#### [ARTICLE]
Captain William Keeling (1577 – 19 September 1619), of the East India Company, was a British sea captain. He commanded the Susanna on the second East India Company voyage in 1604. During this voyage his crew was reduced to fourteen men and one of the ships vanished. On the third voyage he commanded the Red Dragon and the Hector in 1607. During this voyage he met with an ambassador from the Siamese Ayutthaya Kingdom in 1608 at Bantam at the west end of Java. He discovered the Cocos (Keeling) Islands in 1609 as he was going home from Banda to England.

On his return, King James I appointed Keeling a Groom of the Chamber, and in c. 1618 he was named Captain of Cowes Castle on the Isle of Wight, where he died in 1620.

#### [DATASET EXCERPTS]
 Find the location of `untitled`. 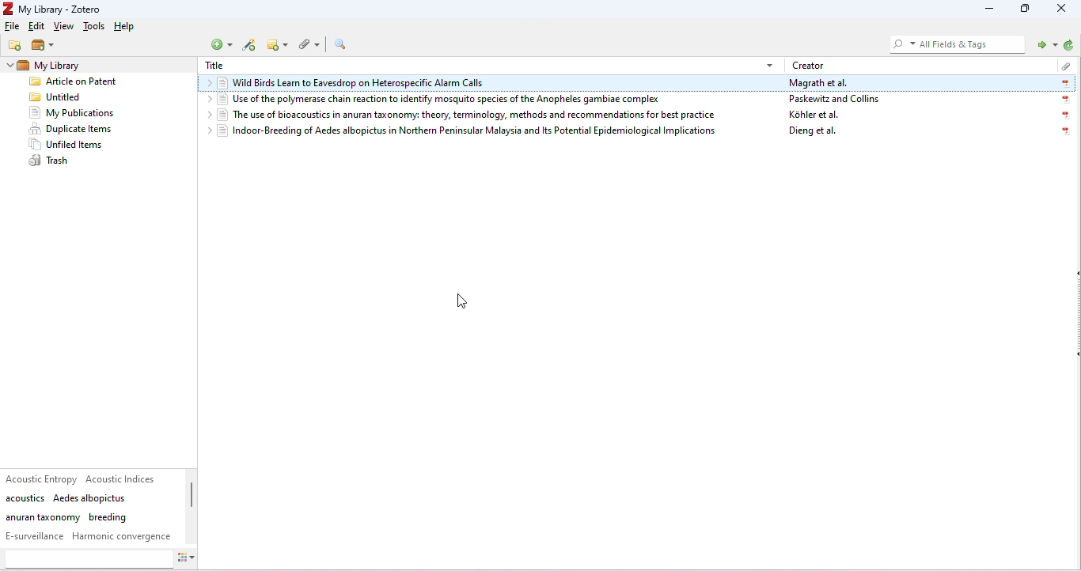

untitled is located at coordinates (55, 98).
* * *
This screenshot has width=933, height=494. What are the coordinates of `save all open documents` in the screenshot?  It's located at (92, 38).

#### [JOB]
Turn the paragraph of the William Keeling article beginning "Captain William Keeling (1577" into a short bulleted list that keeps its main facts.

#### [EXPECTED OUTPUT]
- British sea captain of the East India Company, 1577 to 19 September 1619
- Second voyage (1604): commanded the Susanna; his crew fell to fourteen men and one ship vanished
- Third voyage (1607): commanded the Red Dragon and the Hector
- 1608: met an ambassador from the Siamese Ayutthaya Kingdom at Bantam, on the west end of Java
- 1609: discovered the Cocos (Keeling) Islands while sailing home from Banda to England